En effet, là où les apprentis-médecins procèdent par matières, anatomie pathologique, pharmacologie, biochimie, etc., et, à l’intérieur de chacune d’entre elles, par chapitres, sous parties et paragraphes, c’est-à-dire donc travaillent à partir d’unités discursives déjà existantes, objectivées, circonscrites, qui peuvent être maîtrisées ou gérées successivement lors de séquences d’activités relativement courtes, précises et délimitées (la relecture, la répétition et la mémorisation d’un chapitre par exemple), les étudiants sociologues accomplissent un ensemble de tâches intellectuelles qui requièrent le plus souvent des séquences d’activité relativement longues (la seule lecture d’un ouvrage ou écriture d’un texte peut en soi-même prendre plusieurs jours de travail), plus complexes à gérer que des séquences d’activité plus courtes, mais aussi dans leurs formes plus instables.
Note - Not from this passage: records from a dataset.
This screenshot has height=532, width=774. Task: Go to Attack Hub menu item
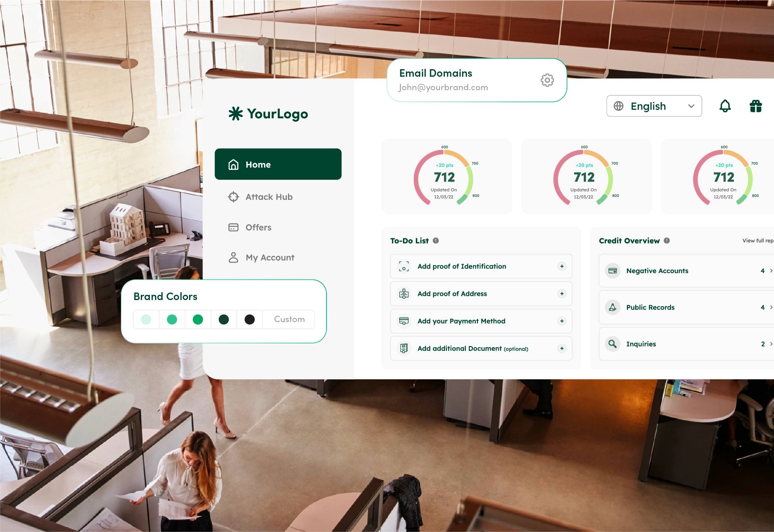(268, 197)
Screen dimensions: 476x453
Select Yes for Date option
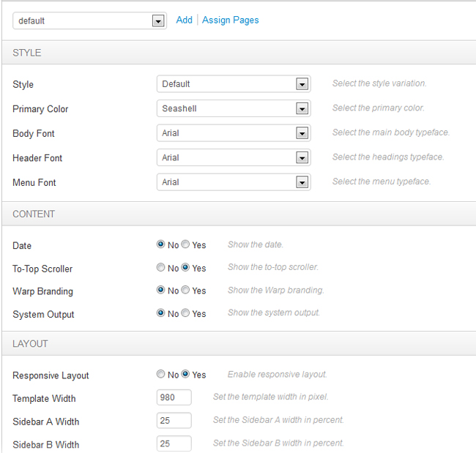(185, 245)
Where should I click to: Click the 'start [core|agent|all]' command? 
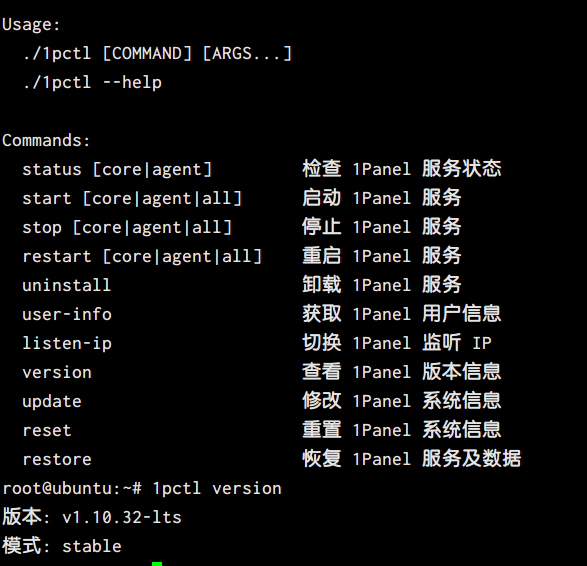(x=132, y=198)
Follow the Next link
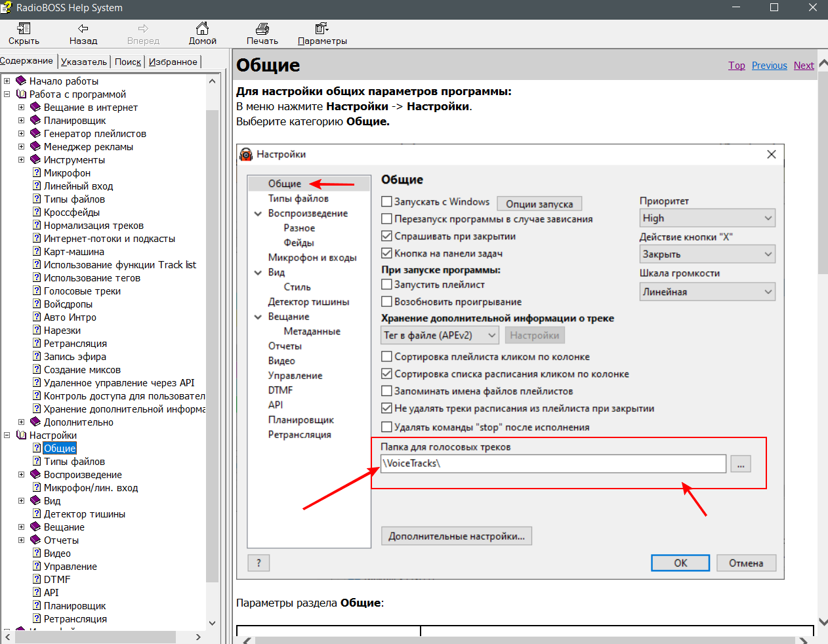The image size is (828, 644). point(803,66)
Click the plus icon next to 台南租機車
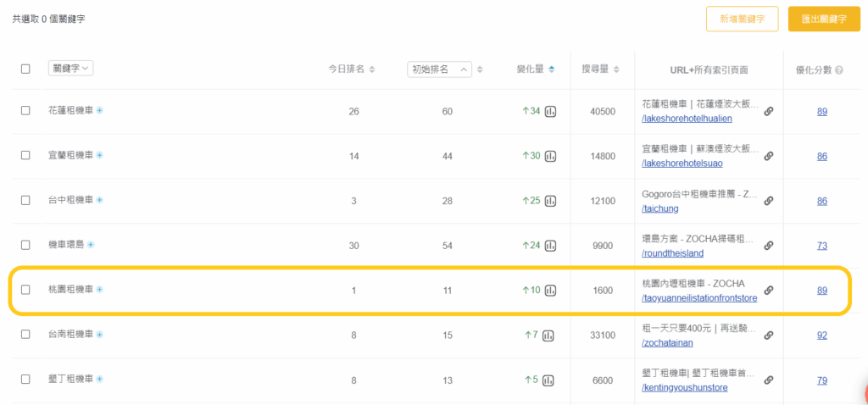The image size is (868, 405). coord(99,335)
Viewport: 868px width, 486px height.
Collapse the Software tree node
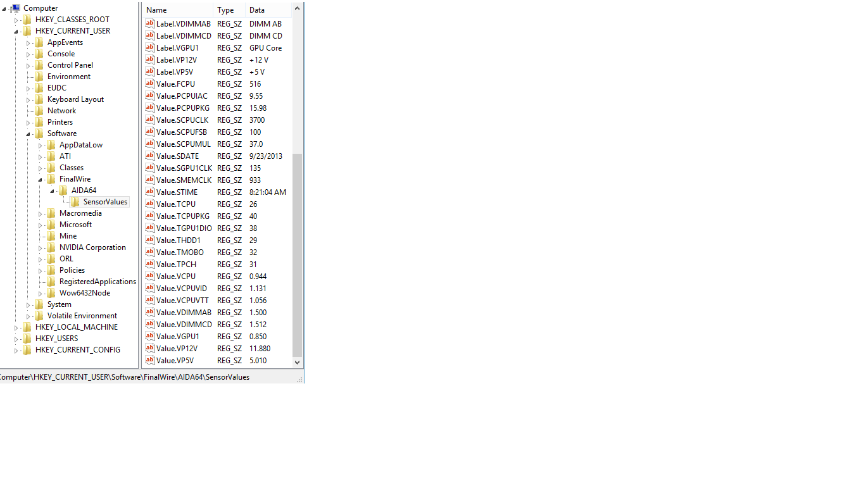tap(28, 134)
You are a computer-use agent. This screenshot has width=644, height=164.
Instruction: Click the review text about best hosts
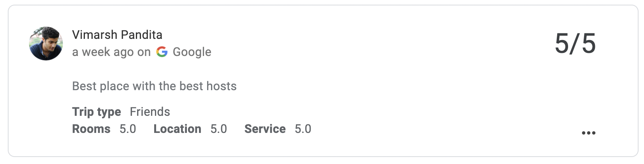click(x=154, y=86)
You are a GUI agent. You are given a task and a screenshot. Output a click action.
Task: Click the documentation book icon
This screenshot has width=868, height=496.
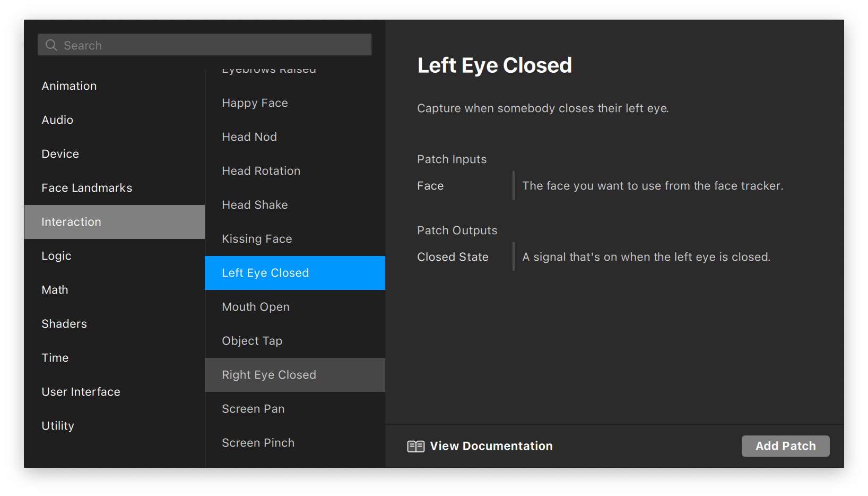(415, 446)

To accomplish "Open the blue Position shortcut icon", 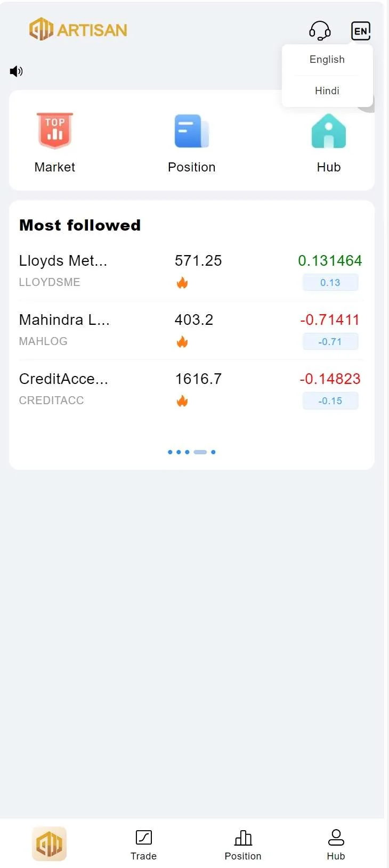I will (x=191, y=131).
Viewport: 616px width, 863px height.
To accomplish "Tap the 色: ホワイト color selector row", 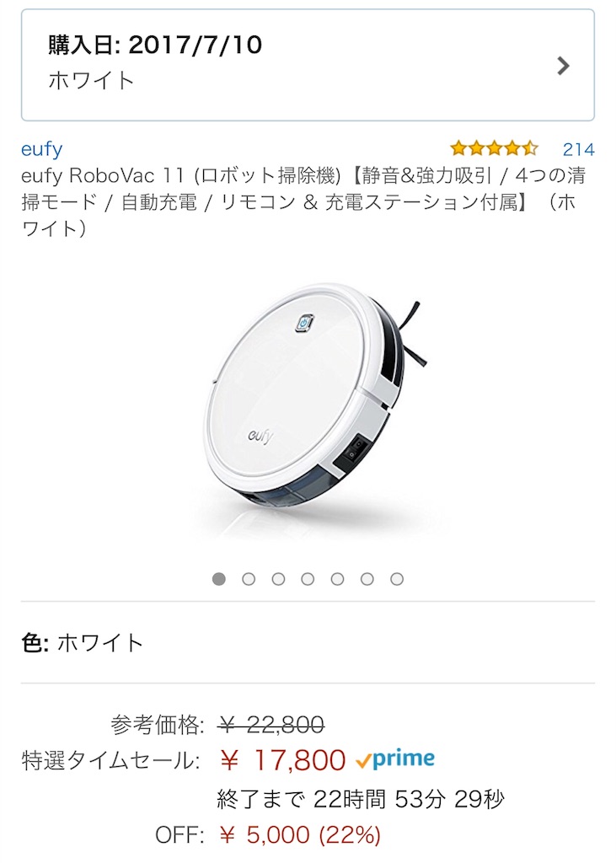I will [308, 642].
La rédaction d’un texte sociologique pose en effet des problèmes d’organisation assez spécifiques qui à l’occasion peuvent se traduire par une série de contretemps, d’ajustements ou de revirements plus ou moins importants dans le travail, comme le fait par exemple d’opérer un travail préalable de lecture non pré-défini, d’annotation ou de prise de notes, d’être contraint à un moment ou à un autre et dans le temps même de l’écriture à des retours plus ou moins fréquents aux auteurs ou aux études, de mobiliser et de recourir à des références dont certaines n’avaient pas été initialement envisagées, de reprendre ou de réorganiser une argumentation, de construire ou de prolonger un nouveau développement, comme le fait encore d’éprouver des difficultés à formuler son propos, à expliciter et à présenter un raisonnement ou une interprétation, autant de difficultés plus ou moins prévisibles pour lesquelles il n’existe pas à proprement parler de réponses opératoires et standards immédiatement disponibles et dont la résolution peut prendre plus ou moins de temps...

Autrement dit, ce type de productions fait peser sur le résultat ou la réussite finale du travail entrepris, sur ses conditions de réalisation et sur les délais qui seront nécessaires pour atteindre le résultat escompté, etc., un plus grand nombre d’inconnus ceci d’ailleurs d’autant plus que le texte à rédiger doit être long et que ses auteurs sont encore, en la matière, de simples novices —, qu’un exercice de mémorisation effectué à partir d’une matière existante et délimitée ou qu’un exercice consistant à faire fonctionner, à reproduire ou à transférer, des modèles de raisonnements établis comme ceux par exemple qui gouvernent l’expertise médicale (cas clinique).